Nous ne sommes pas là pour dépenser des milliards, mais pour faire en sorte que nos systèmes d'armes soient opérants. Il y a peut-être des cas où la DGA et les états-majors doivent se préoccuper eux aussi de l'efficacité de la dépense publique. Il est du devoir des parlementaires d'exercer sans cesse une pression sur ceux qui ont pour mission de conduire la politique de l'Etat !
Monsieur Poimboeuf, vous avez la parole.
M. Jean-Marie Poimboeuf - Concernant la question des plates-formes « off-shore », nous en avons réalisées il y a déjà plusieurs années à Brest. Pour l'établissement de Brest, cela a été un challenge extrêmement difficile à relever mais il l'a été avec succès aux niveaux technique et industriel. Par contre, cela a coûté très cher à DCN à l'époque, puisque nous avons enregistré des pertes importantes sur cette opération.
C'est un secteur, malgré tout, qui pourrait avoir un certain intérêt, mais il faudrait faire évoluer la raison sociale de l'entreprise progressivement pour ne pas tomber sous le coup de l'article 296 du traité d'Amsterdam précité.
Ceci mis à part, en termes de positionnement industriel, c'est un segment d'activité qui est extrêmement difficile.

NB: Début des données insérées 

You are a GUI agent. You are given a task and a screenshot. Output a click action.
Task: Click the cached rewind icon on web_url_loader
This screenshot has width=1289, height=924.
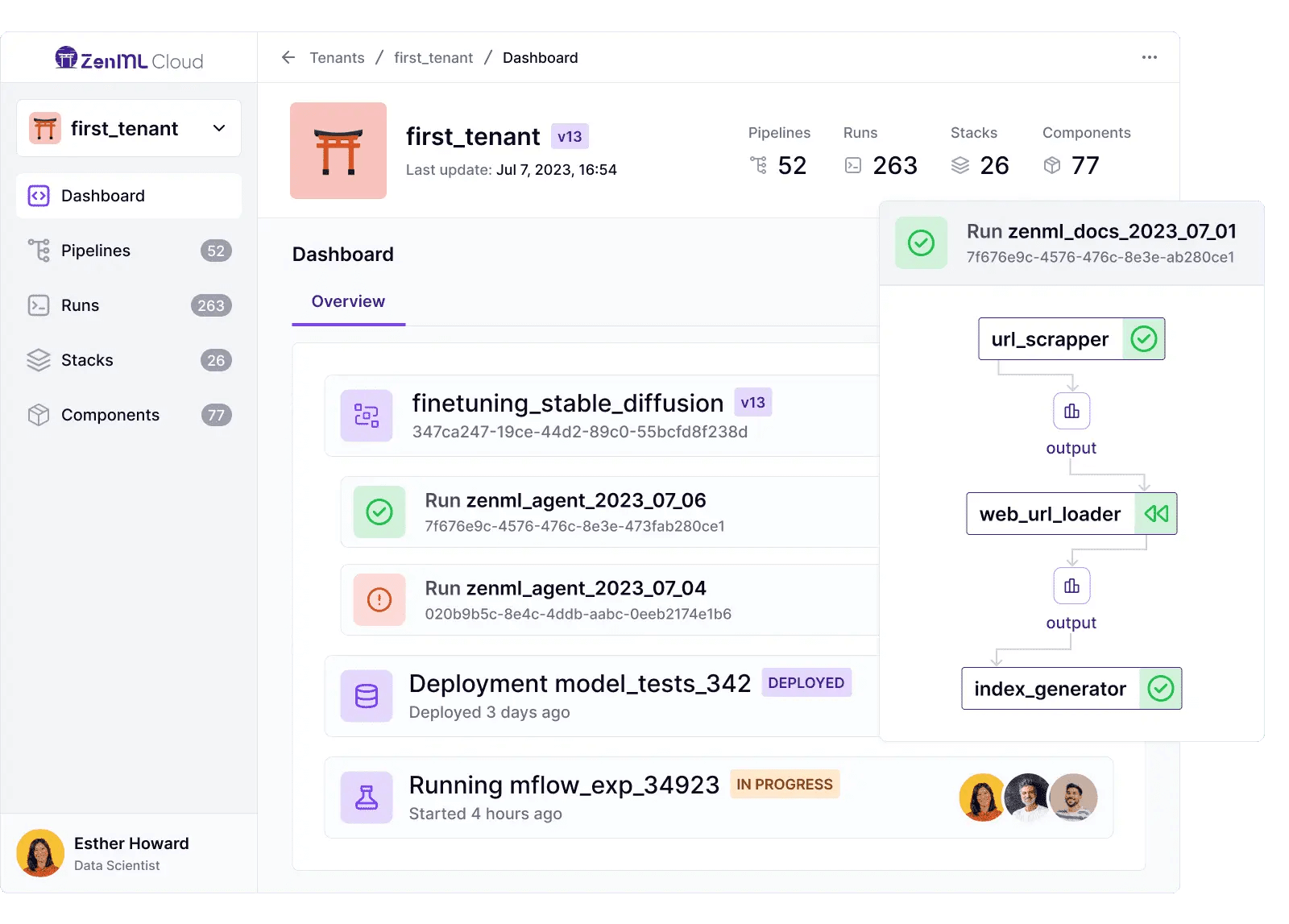coord(1156,514)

Aujourd'hui, je ne pense pas que DCN soit encore à un niveau de compétitivité tel que nous soyons en mesure d'affronter la compétition mondiale.
Cela étant, il peut se faire que la demande parvienne dans un contexte plus particulier en matière de mise en compétition. Mais, si c'est dans le cadre de la compétition mondiale, je pense qu'aujourd'hui DCN ne répondra pas à un tel appel d'offres !
S'agissant de l'ouverture du capital, la loi votée en décembre dernier permet l'ouverture de celui-ci à des capitaux privés ainsi que les rapprochements et la création de filiales communes. Cette possibilité n'est pas simplement ouverte au niveau national et nous menons nos réflexions avec des perspectives européennes.
Nous discutons avec les acteurs européens du domaine, mais c'est une perspective à moyen terme. Nous travaillons d'abord à un rapprochement au niveau français.
En ce qui concerne votre question sur notre activité au Pakistan et en particulier à Karachi, nous continuons à faire face aux engagements de l'Etat français à travers DCN. Le contrat prévoyait la réalisation de trois sous-marins ; nous sommes en train de réaliser le troisième à Karachi, mais les conditions dans lesquelles cette équipe travaille ont été totalement modifiées dans la mesure où, aujourd'hui, cette équipe vit là où elle travaille, de manière à éviter tout déplacement. Elle est logée directement sur la base navale à Karachi, avec des mesures de sécurité spécifiques qui évitent tout transit à Karachi, qui reste une ville extrêmement dangereuse.
En ce qui concerne l'amiante, ce problème concerne des personnels qui sont partis à la retraite, soit près de 300 en 2003 et environ 400 en 2004. Il concerne encore un certain nombre des personnels en activité.
Enfin, l'évolution du statut conduit à une certaine inquiétude parmi le personnel, à laquelle je m'efforce de répondre pour bien faire comprendre l'orientation stratégique de DCN. Nous n'avons pas de choix si nous voulons que DCN se développe dans le secteur naval de défense qui est le sien.
M. Jean Arthuis, président - Nous arrivons au terme de cette audition contradictoire. Je remercie la Cour des comptes et les hauts magistrats pour la communication sur la situation des comptes de DCN-Développement et de DCN-SA pour les années 2002 et 2003. J'ai compris que les comptes de 2004 confirment totalement les tendances très positives des comptes 2003 ; de plus, les commissaires aux comptes ont pratiquement levé toutes leurs restrictions. Il reste à clarifier les comptes clients et les comptes fournisseurs, mais cette opération paraît atteignable dans des conditions satisfaisantes.
Merci à tous ceux qui ont pris part à cette audition contradictoire.
La séance est suspendue.
La commission des finances a ensuite décidé d'autoriser la publication d'un rapport d'information sur la communication de la Cour des comptes relative aux comptes de DCN-Développement pour l'exercice 2002 et DCN-SA pour l'exercice 2003.